» THE REQUEST
Copy everything from the line containing "This screenshot has height=699, width=1200." down to the line containing "click(136, 72)", swapping "toolbar" for "menu bar" and changing nothing else.

» DATASET ENTRIES
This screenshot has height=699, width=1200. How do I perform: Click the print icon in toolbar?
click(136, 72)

--

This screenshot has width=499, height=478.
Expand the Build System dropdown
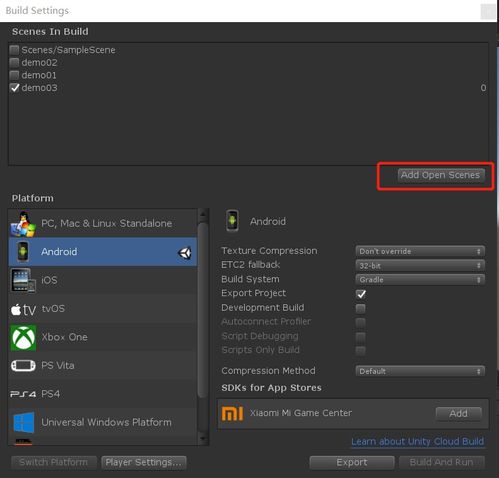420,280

» OUTPUT BELOW
This screenshot has height=699, width=1200. How do I perform: Click the print icon in menu bar?
click(136, 72)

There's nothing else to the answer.